2️⃣CLARITY Act is on the home stretch Sen. Cynthia Lummis says the CLARITY Act is now on the finish line, with a Senate vote expected soon, likely before the August recess. U.S. Treasury Secretary Scott Bessent also expects the bill to be passed this summer. The market reads this as the kind of rulebook moment that can unlock bigger institutional participation — if Washington actually follows through for once.

3️⃣Strategy added 1,550 BTC — BitMine bought 126,971 ETH Strategy bought another 1,550 BTC last week, taking its stack to ~845,256 BTC. Tom Lee’s BitMine kept accelerating on ETH, adding 126,971 ETH and pushing its holdings to ~5.543M ETH (about ~4.59% of total supply). Corporate treasuries are still playing “collect the float,” just on two different chains.

4️⃣SOL bounced off a 3-year low Solana rebounded above ~$66 on June 8 after tagging a three-year low near ~$60 during last week’s selloff, as liquidation pressure eased and buyers stepped back in. Spot Solana ETFs also reportedly posted their first net outflows since May, showing risk appetite is still shaky.

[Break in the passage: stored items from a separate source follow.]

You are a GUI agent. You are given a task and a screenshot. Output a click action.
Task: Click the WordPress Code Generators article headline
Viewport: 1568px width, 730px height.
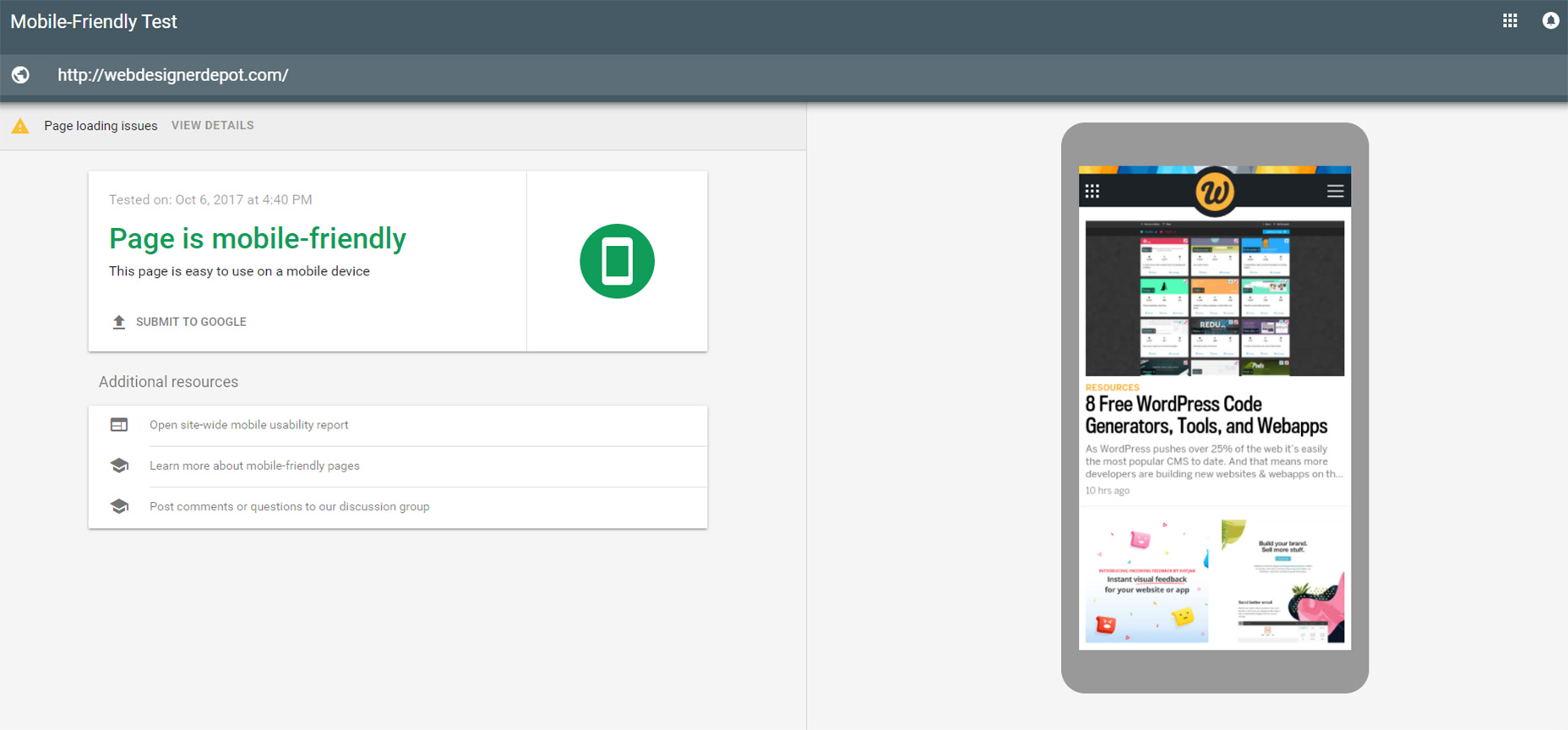pyautogui.click(x=1206, y=415)
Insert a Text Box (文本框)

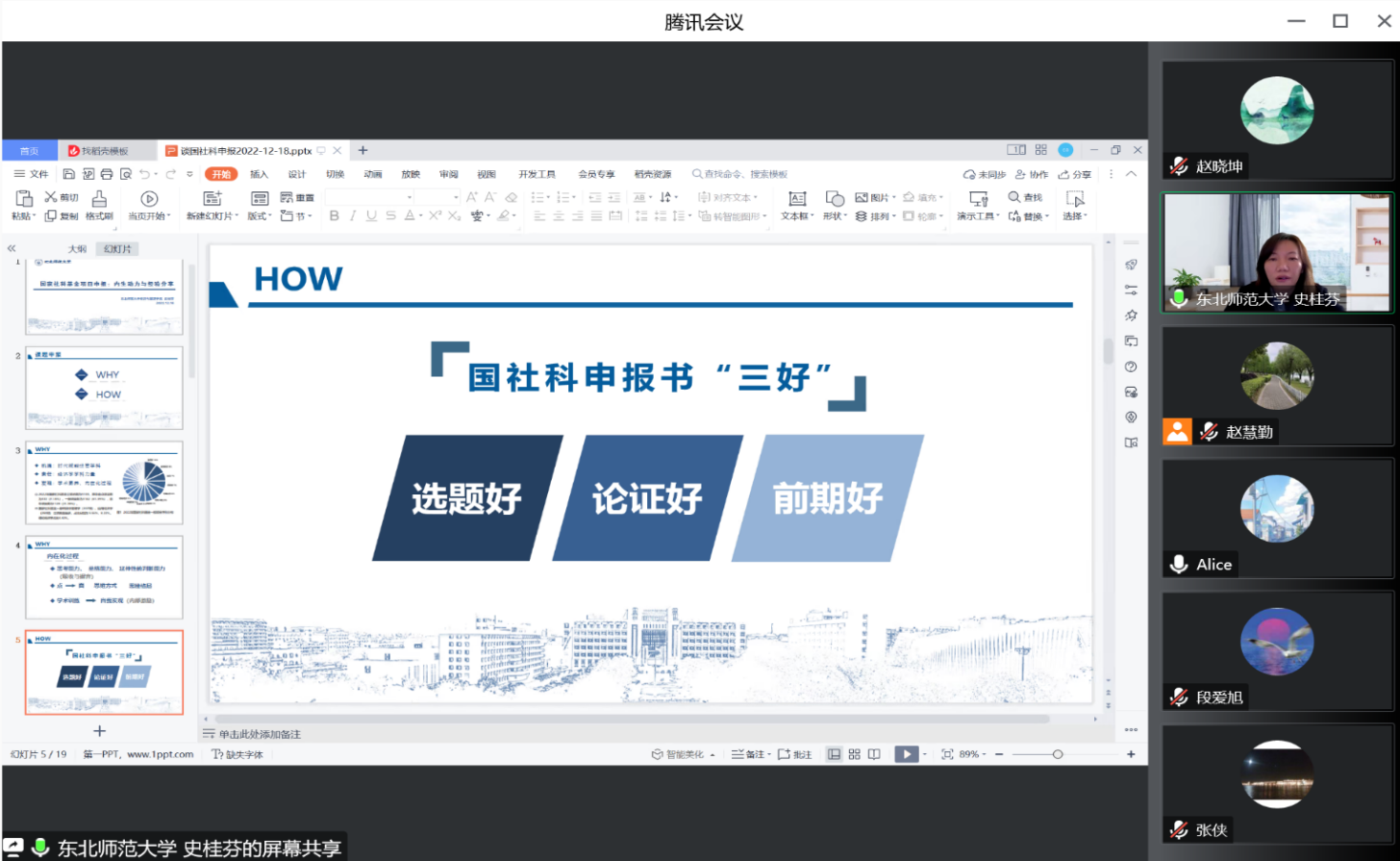coord(796,199)
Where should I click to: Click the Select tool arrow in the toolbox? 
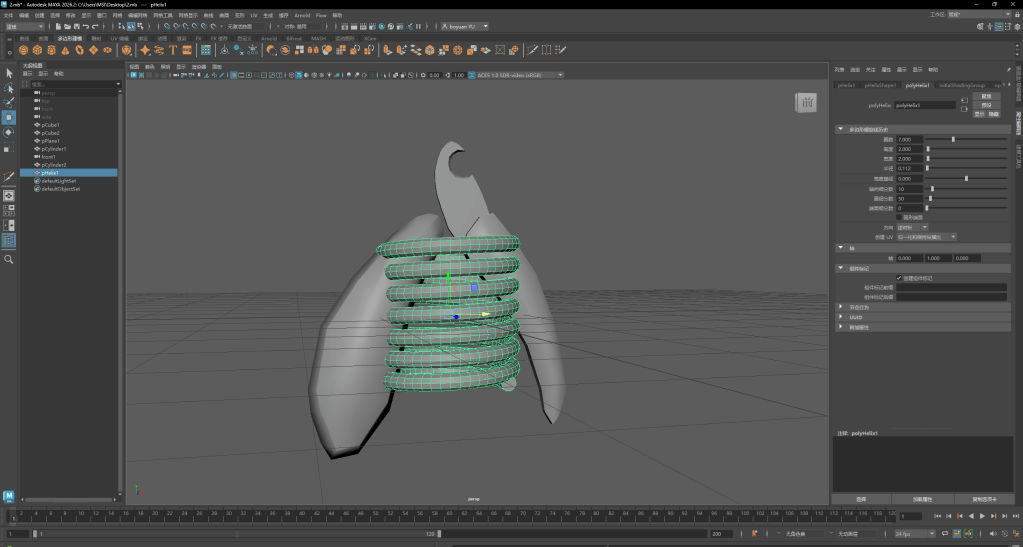9,74

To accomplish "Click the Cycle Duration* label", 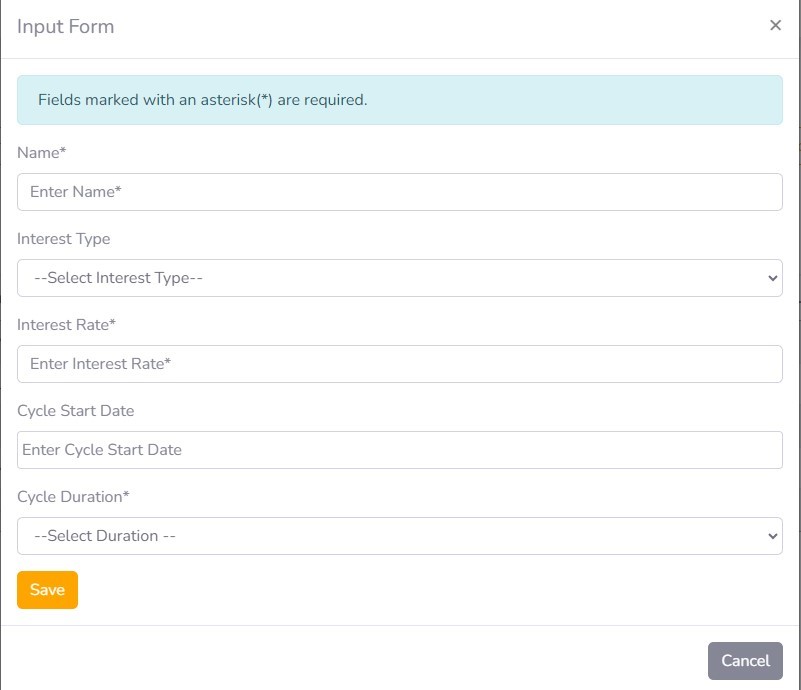I will pos(74,497).
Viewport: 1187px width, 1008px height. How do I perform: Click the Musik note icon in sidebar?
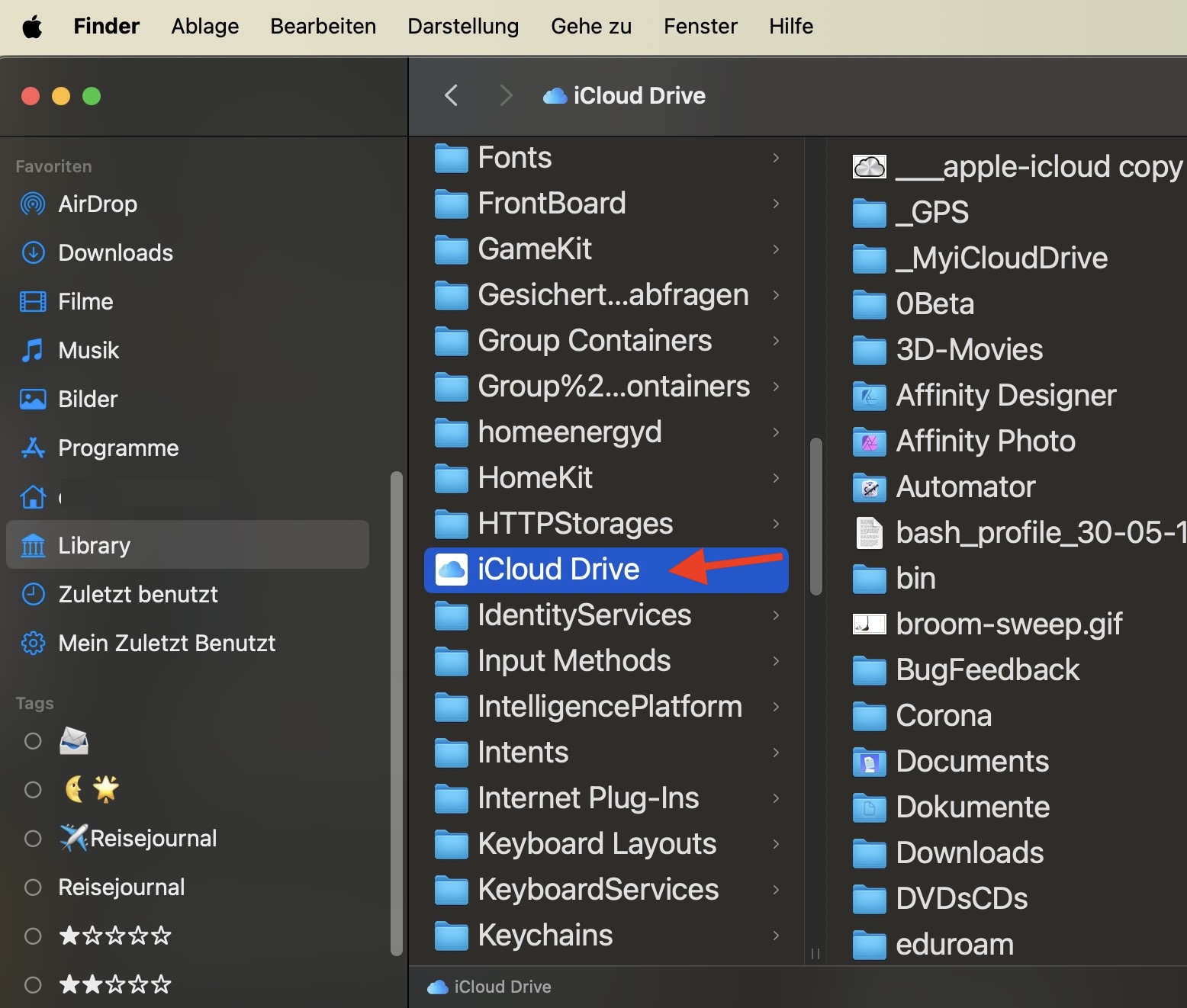[x=33, y=351]
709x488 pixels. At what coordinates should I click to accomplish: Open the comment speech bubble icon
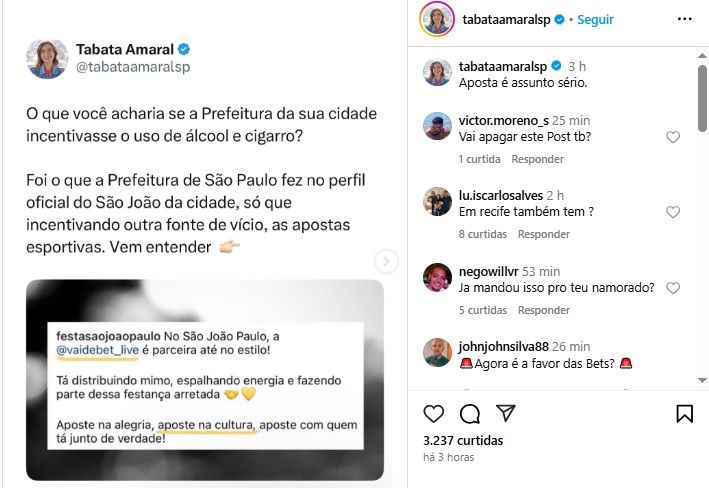click(x=470, y=413)
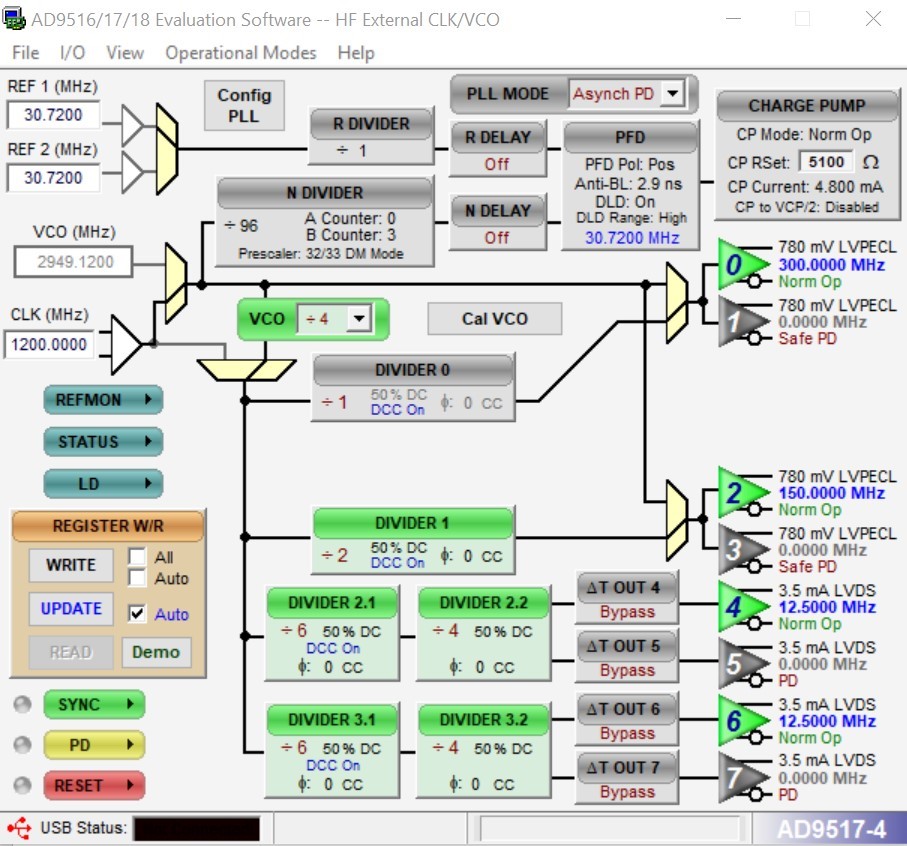Open the VCO divider ÷4 dropdown
Screen dimensions: 907x846
(x=359, y=318)
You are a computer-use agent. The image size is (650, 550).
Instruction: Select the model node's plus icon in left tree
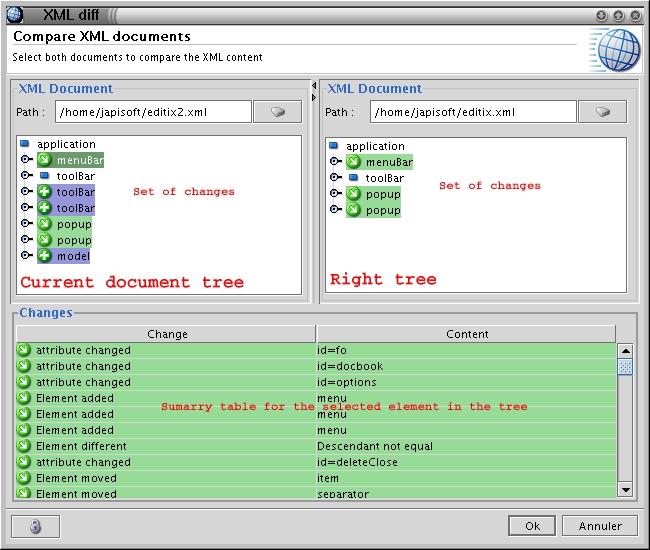[x=45, y=256]
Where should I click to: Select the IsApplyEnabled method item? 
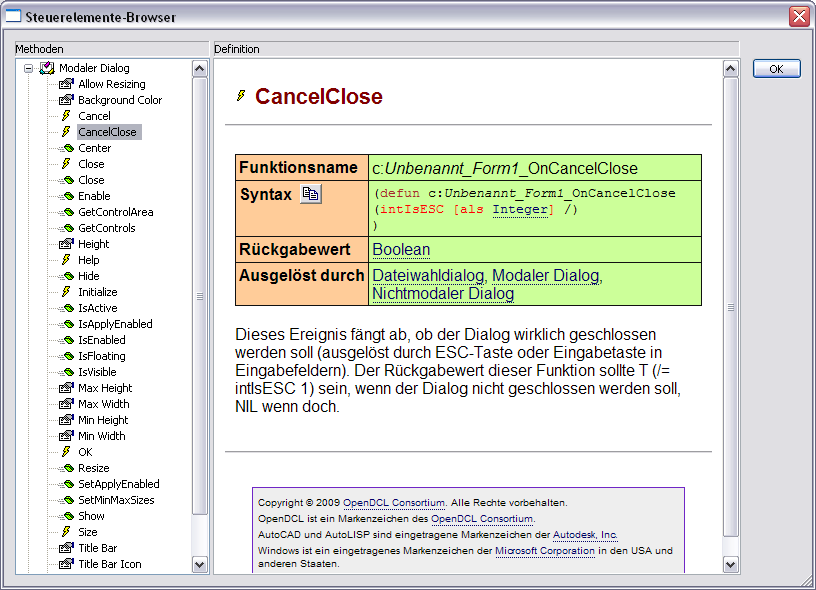pos(115,324)
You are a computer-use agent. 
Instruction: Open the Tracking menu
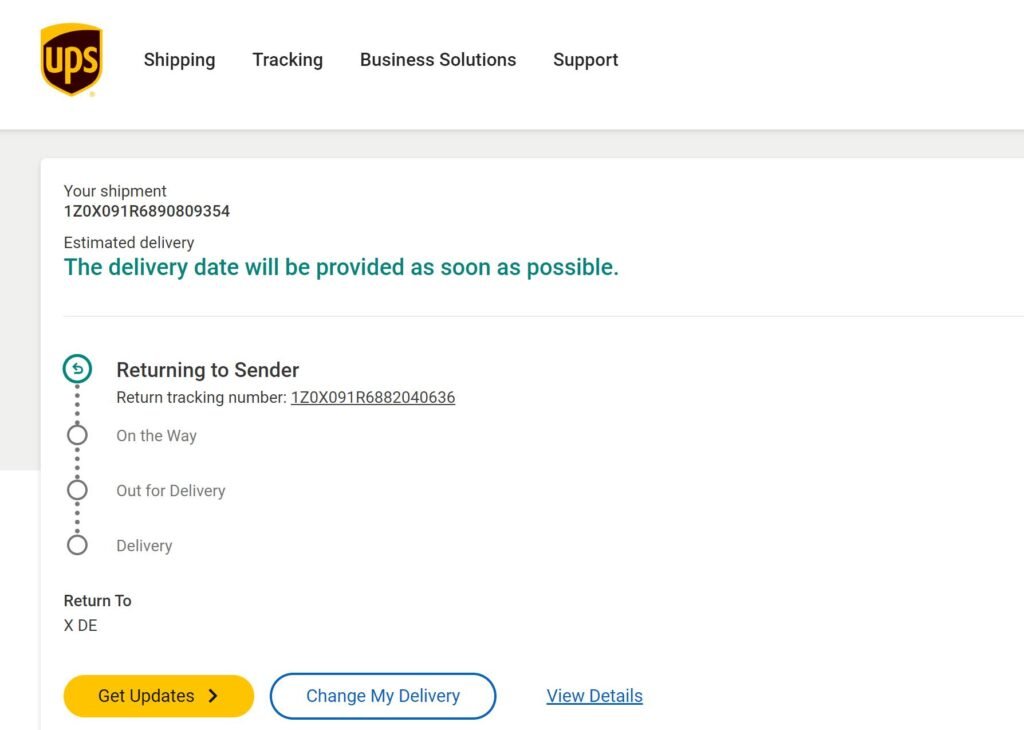pos(287,60)
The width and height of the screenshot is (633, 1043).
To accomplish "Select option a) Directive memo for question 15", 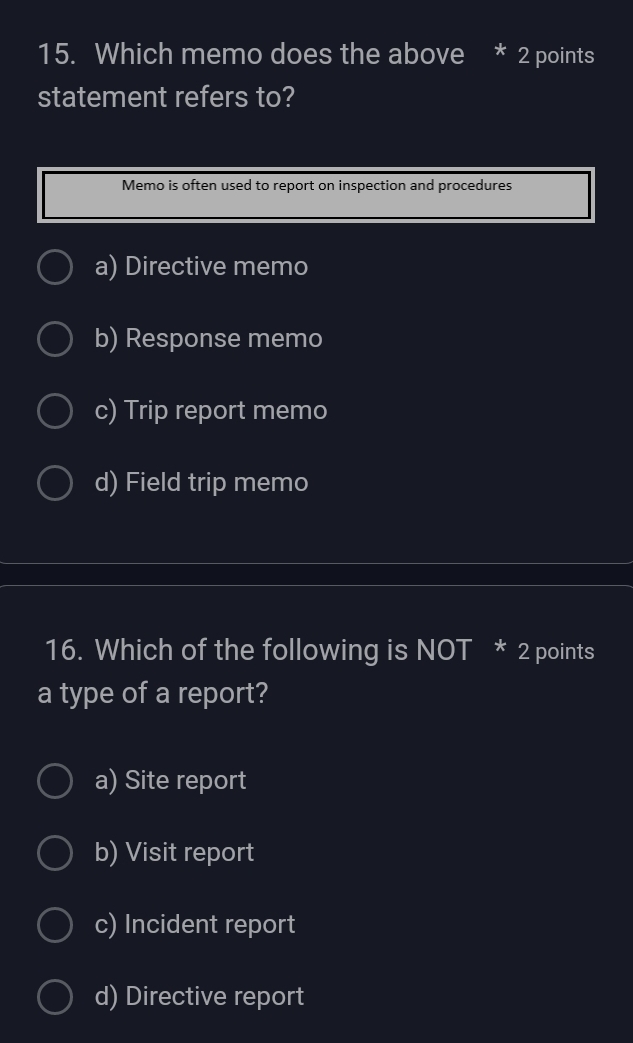I will pyautogui.click(x=55, y=267).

Traders are now watching $75–$81 as the next big hurdle — clear it and a run back toward May highs becomes realistic; fail and this bounce turns into just another relief rally.

5️⃣How long do bear markets last? Historically, crypto bear markets have tended to run ~8 to 12 months (think 2018 and 2022 cycles), and some analysts argue the current downturn may already be past its midpoint. The timing of any recovery still hinges on the usual gatekeepers: ETF flows, Fed policy, and broader risk appetite. Meanwhile, the bottom-watch checklist is familiar: extreme fear, slowing sell pressure, and the first signs of institutional inflows returnin.